(Beginning of Source information)

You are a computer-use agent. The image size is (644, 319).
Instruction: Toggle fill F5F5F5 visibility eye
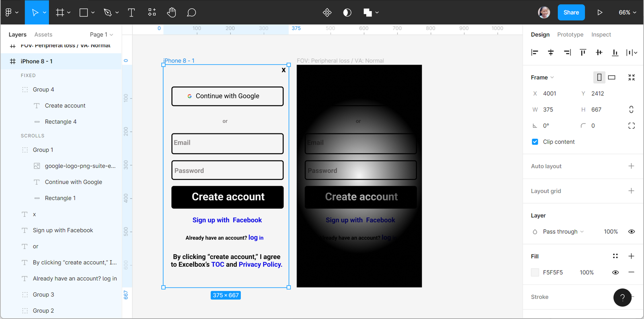615,272
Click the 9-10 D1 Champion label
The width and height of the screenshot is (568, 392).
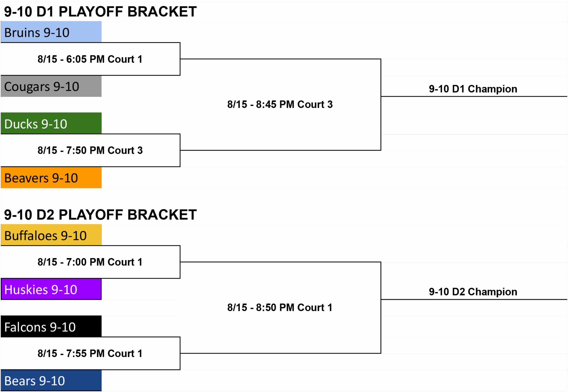(473, 89)
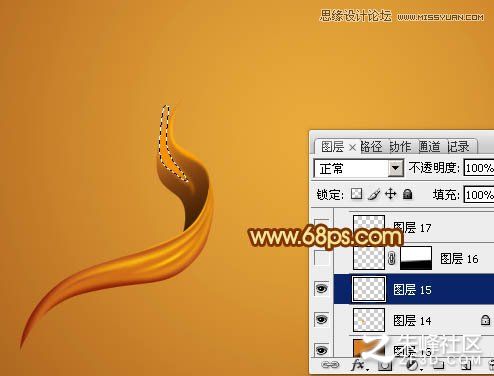Click the chain link on 图层 16 mask

pos(392,258)
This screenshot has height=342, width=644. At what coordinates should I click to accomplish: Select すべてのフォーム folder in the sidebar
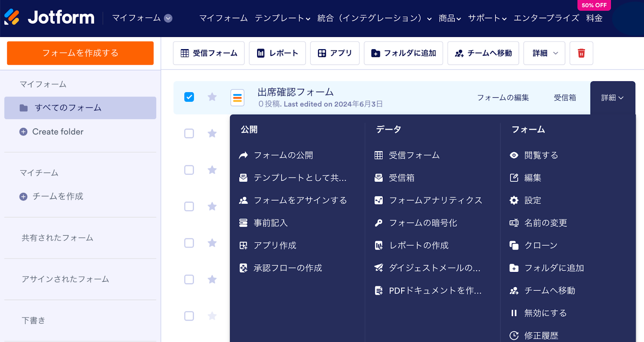[80, 108]
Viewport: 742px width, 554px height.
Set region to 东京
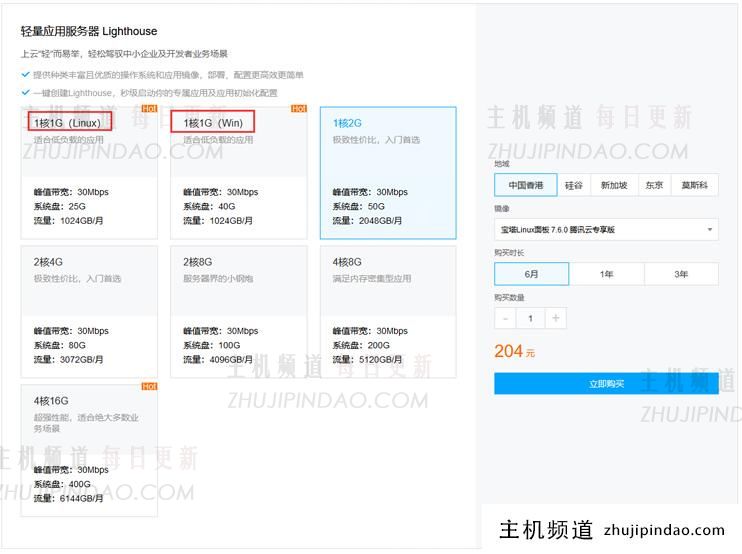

(End of Source information)

_Work to be completed_: Give back exactly the lines running from the one that contains "Click the 9-10 D1 Champion label" to the end of the records, including both of those lines and excluding every picture.

_Response to the exercise_:
Click the 9-10 D1 Champion label
The width and height of the screenshot is (568, 392).
(473, 89)
Click the chain link on 图层 16 mask

pos(392,258)
This screenshot has height=342, width=644. At what coordinates should I click to accomplish: Select すべてのフォーム folder in the sidebar
[80, 108]
Viewport: 742px width, 554px height.
Set region to 东京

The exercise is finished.